Title – Last Christmas (2019)
Director – Paul Feig (Bridesmaids)
Cast – Emilia Clarke, Henry Goulding, Emma Thompson, Michelle Yeoh
Plot – In her mid-20’s and aimlessly wandering through life after a life changing operations 12 months previously, Kate (Clarke) finds hope and potential love when she meets kindly stranger Tom (Goulding) in the days leading up to Christmas.
“I’m busy, you’re weird, good-bye!”
Review by Eddie on 28/04/2020
There’s no doubt that it means well, with this Emma Thompson penned and George Michael inspired feel-good effort always having its heart in the right place but its overtly sappy and almost too clean feel makes Last Christmas a wannabe Love Actually like yuletide classic that never truly gives off that special Xmas cheer.
Curiously directed by Paul Feig, who really dials things back from what you’d expect from the man behind Bridesmaids and Spy, Christmas tells one of those too good to be true like love stories and finding oneself drama’s as it focuses on Emilia Clarke’s ditzy but kind-hearted struggler Kate, who finds potential love and direction in her budding friendship with Henry Goulding’s mysterious Tom in the lead up to a wintery U.K festive season.
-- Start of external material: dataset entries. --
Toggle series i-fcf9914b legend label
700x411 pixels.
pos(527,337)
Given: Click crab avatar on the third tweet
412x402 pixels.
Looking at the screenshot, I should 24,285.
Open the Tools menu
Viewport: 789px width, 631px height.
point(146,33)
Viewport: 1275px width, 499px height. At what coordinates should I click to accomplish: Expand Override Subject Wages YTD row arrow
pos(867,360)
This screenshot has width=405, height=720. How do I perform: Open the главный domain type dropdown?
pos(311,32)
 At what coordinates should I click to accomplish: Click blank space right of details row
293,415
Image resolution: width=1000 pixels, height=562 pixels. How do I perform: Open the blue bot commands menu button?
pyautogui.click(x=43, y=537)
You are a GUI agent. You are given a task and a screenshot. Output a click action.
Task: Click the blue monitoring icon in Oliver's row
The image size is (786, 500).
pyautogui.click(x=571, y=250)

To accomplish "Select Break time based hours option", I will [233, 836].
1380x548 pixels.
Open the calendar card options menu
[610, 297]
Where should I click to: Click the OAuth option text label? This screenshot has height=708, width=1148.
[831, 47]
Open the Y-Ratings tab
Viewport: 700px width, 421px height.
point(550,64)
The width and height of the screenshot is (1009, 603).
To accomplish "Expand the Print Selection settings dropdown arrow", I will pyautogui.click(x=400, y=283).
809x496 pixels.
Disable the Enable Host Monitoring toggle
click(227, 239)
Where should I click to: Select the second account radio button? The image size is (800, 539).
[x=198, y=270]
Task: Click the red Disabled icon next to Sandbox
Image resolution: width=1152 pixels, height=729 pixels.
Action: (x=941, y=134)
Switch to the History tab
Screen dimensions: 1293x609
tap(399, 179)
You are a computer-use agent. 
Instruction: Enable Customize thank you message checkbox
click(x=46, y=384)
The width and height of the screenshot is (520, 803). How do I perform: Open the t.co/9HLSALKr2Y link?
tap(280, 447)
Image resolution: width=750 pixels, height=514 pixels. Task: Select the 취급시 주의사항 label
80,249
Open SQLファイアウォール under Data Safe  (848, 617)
Everything about Christmas feels fairly familiar, with both Kate and Tom cut well and truly from the cloth of movie romantic tropes but the chemistry between Feig’s two leads never heats up proceedings and his cast and Thompson and Bryony Kimmings script ticks off a series of predictable boxes that not even a supposed twist finale can help overcome.
Instead of creating its own world and own vibe, Christmas feels constantly like its playing the easy game with its storytelling and delivery and while usually Feig is accustomed to delivering some very funny cinematic moments, Christmas is devoid of any standout moments of comedy genius as it trudges along its way through a procession of movements and scenarios that aren’t going to be surprising anybody that’s ever seen such a film.
With this being the case, there was an extra load of pressure on Clarke and Goulding to push things up a notch but they’re not given a lot to work with here with both Kate and Tom relatively so-so lead characters that don’t do a lot to make us want to invest our emotions in them, even if the film seems intent on trying to wring out some unworthy emotions come the latter stages.
Christmas isn’t a terrible film and for what it is its most certainly watchable but with its underused foundation in George Michael’s back catalogue and with an overall sense of blandness and acceptance of just being another member of the pack, you can’t help but feel as though there’s no real reason to recommended that anyone spend their quality time in this particular adventure.
Final Say –
A calmer Paul Feig gives Last Christmas a professional edge but its so-so story, weak chemistry between its leads and generic procession ensures it’s not even close to becoming the new festive classic it clearly wanted to be.